**Excerpt**
════════════════════
# Machine Learning: Data Preparation Checkpoint Answers

**Tian Lou** \
Ohio Education Research Center \
The Ohio State University

**Xiangyu Ren** \
New York University

[![DOI](https://zenodo.org/badge/DOI/10.5281/zenodo.10257277.svg)](https://doi.org/10.5281/zenodo.10257277)

**This notebook is developed for the [Data Literacy and Evidence Building Executive Class](https://www.socialdatascience.umd.edu/data-literacy).**

**The "Syntucky" data, which is synthetic in nature, is exclusively designed for training exercises. It is not intended to derive meaningful insights or make determinations about real-world populations.**

In [None]:
#Data Analysis Libraries
import pandas as pd
import numpy as np

#Machine Learning Packages
from sklearn.preprocessing import MinMaxScaler

Before running the code below, please change <font color='red'> **YOUR DATA DIRECTORY**</font> to your own file path.

In [None]:
#Load 2013, 2014, and 2015 data

#Define data folder directory
data_directory = 'YOUR DATA DIRECTORY'

#Read in different cohort data
df_2013 = pd.read_csv(data_directory+'syntucky_cohort_2013.csv')
df_2014 = pd.read_csv(data_directory+'syntucky_cohort_2014.csv')
df_2015 = pd.read_csv(data_directory+'syntucky_cohort_2015.csv')

#Combine them into one dataset for easier cleaning and generating variables
df_comb = pd.concat([df_2013,df_2014,df_2015])

#Check the first five rows of the combined data
df_comb.head()
════════════════════
**Dataset excerpts**

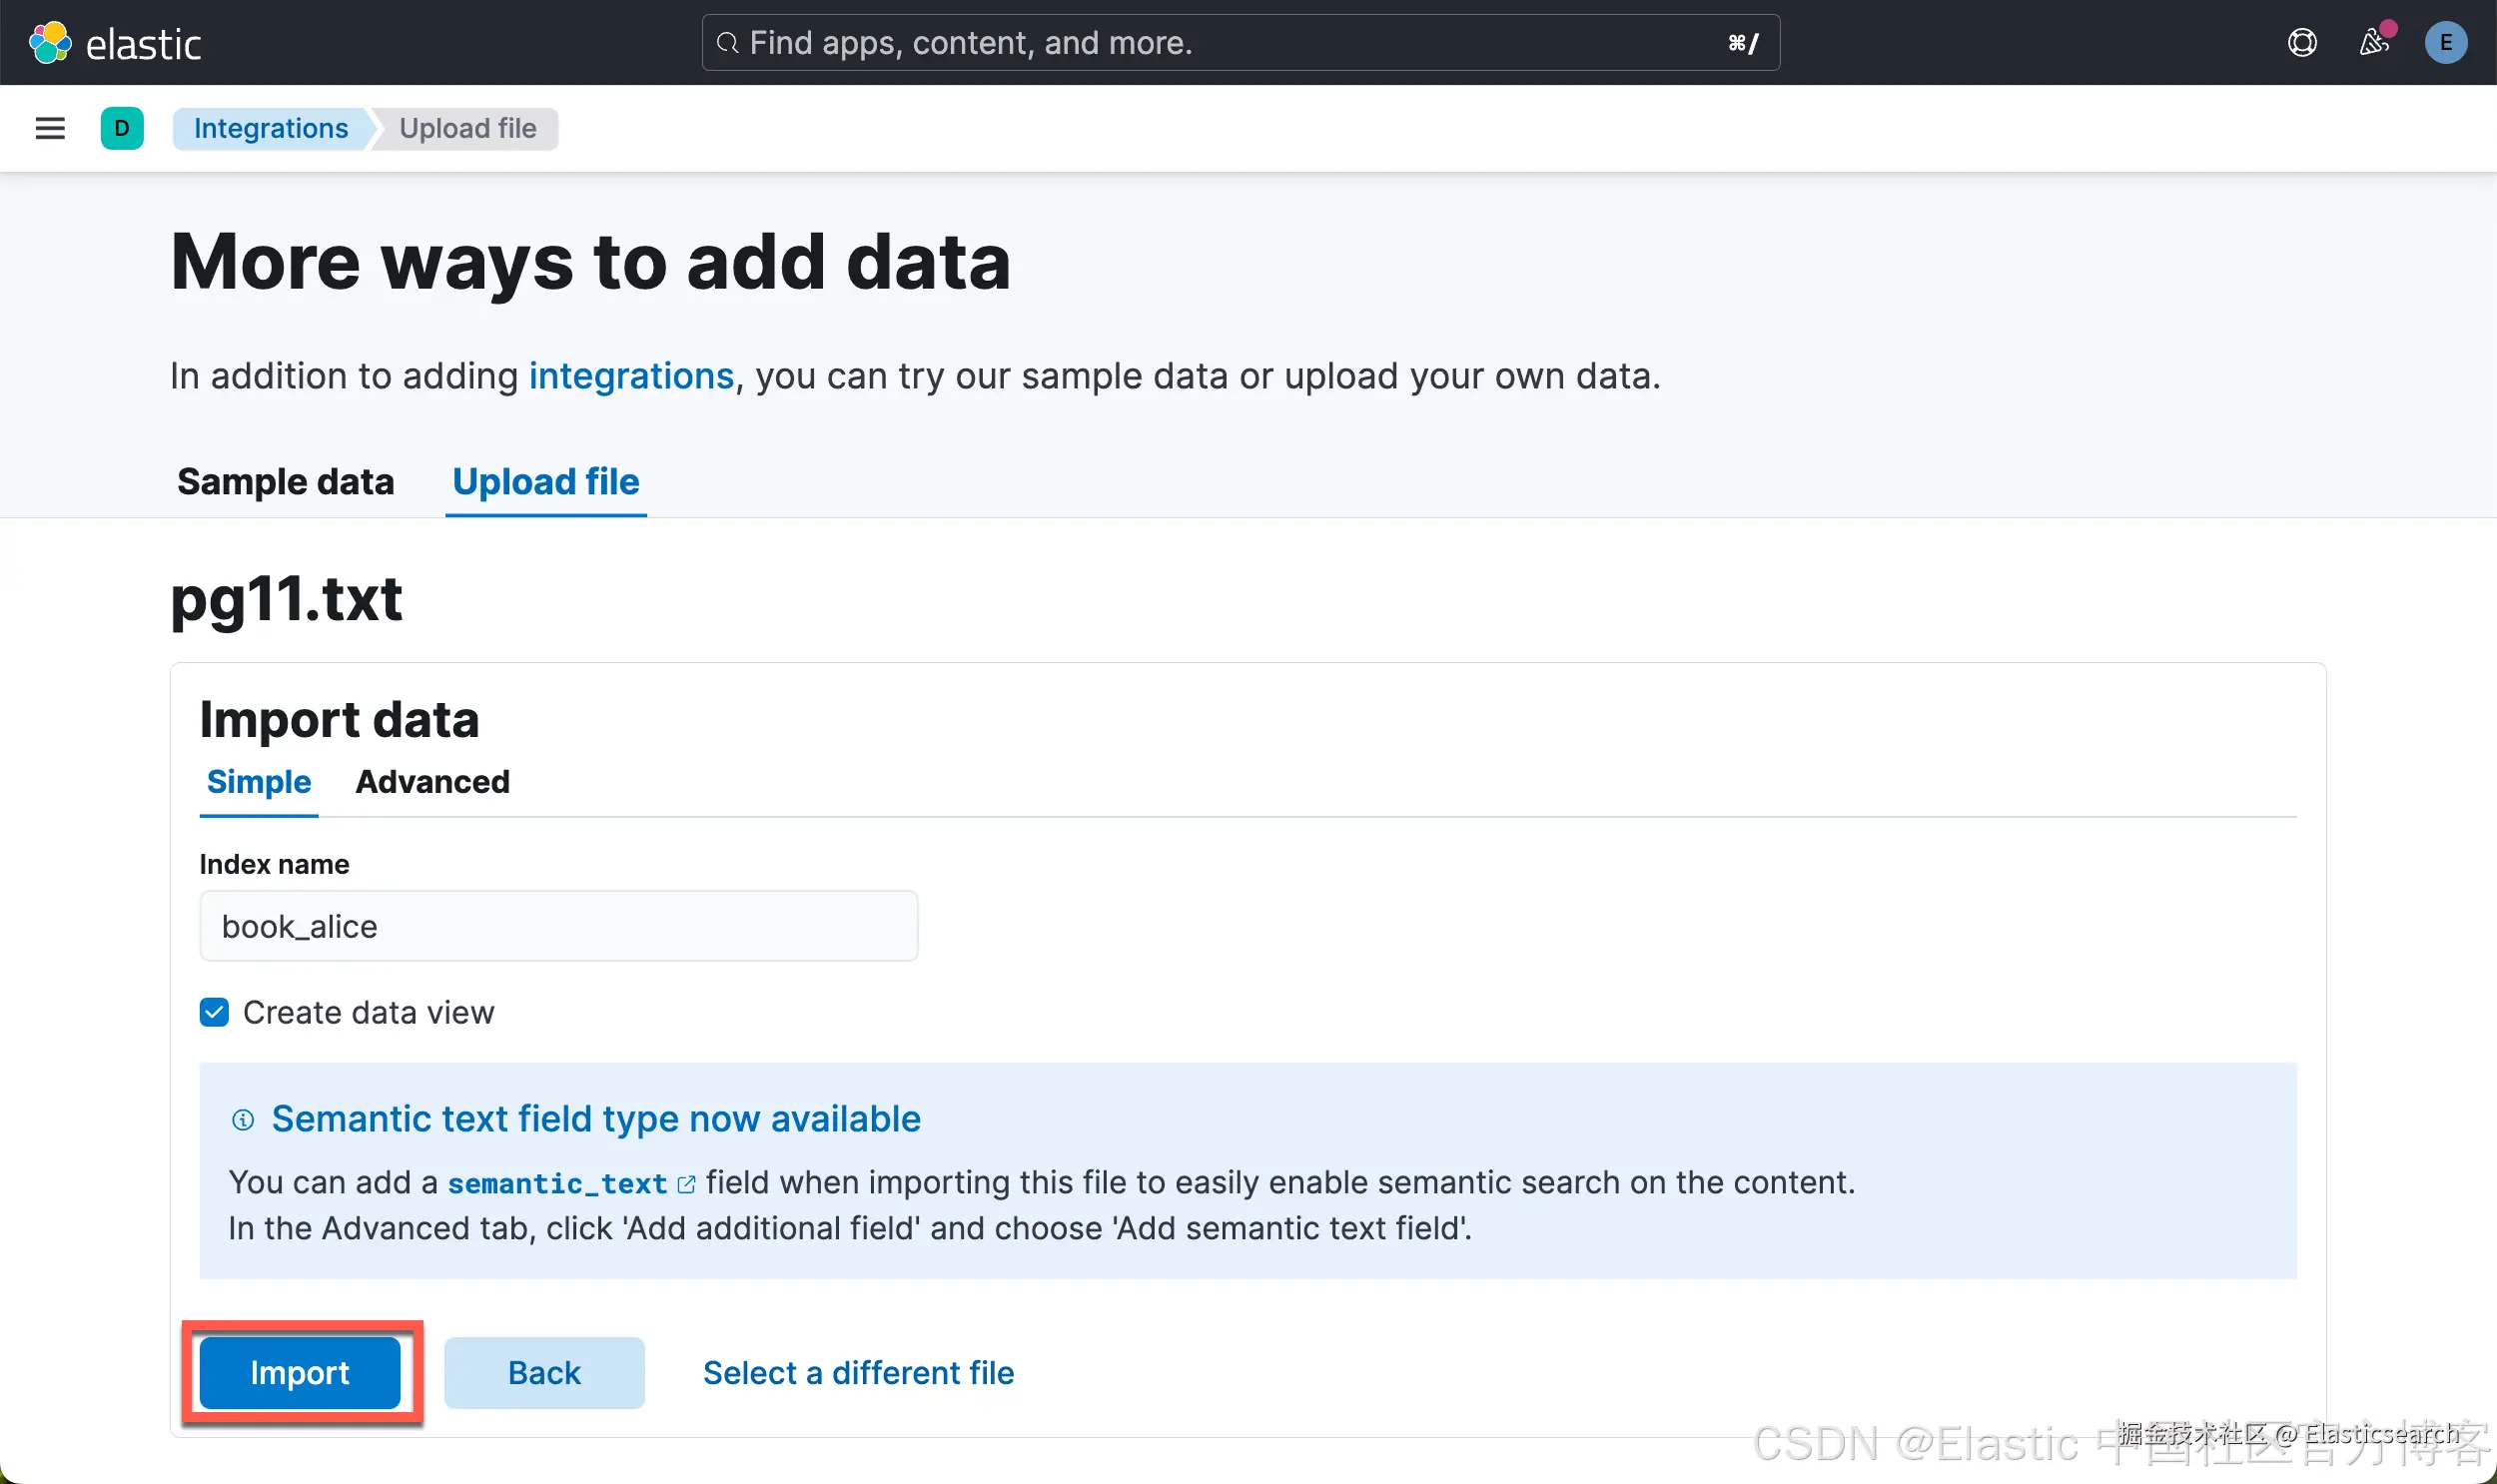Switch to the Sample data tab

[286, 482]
════════════════════
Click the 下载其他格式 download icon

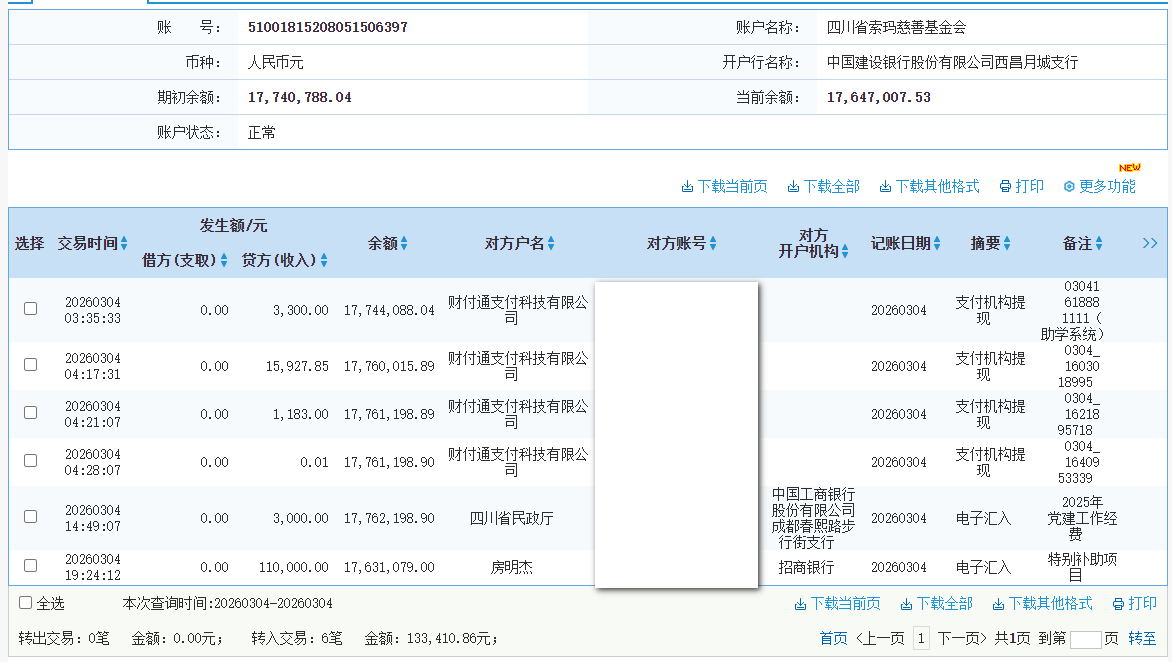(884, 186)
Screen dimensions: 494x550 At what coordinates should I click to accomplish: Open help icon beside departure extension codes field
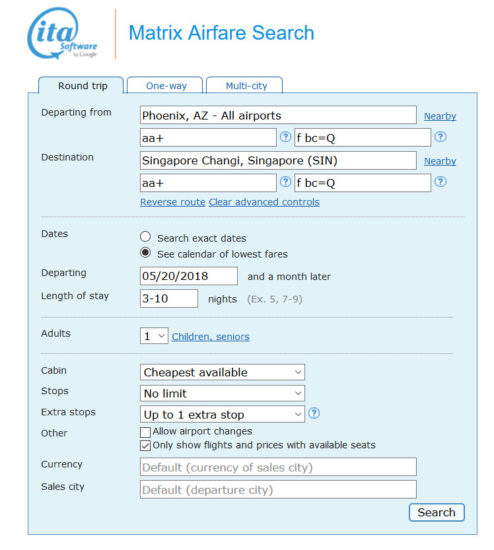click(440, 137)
════════════════════
In the data preparation notebook above, what is the "Syntucky" data exclusively designed for? Please answer in one sentence.

**Written response**
The "Syntucky" data is exclusively designed for training exercises.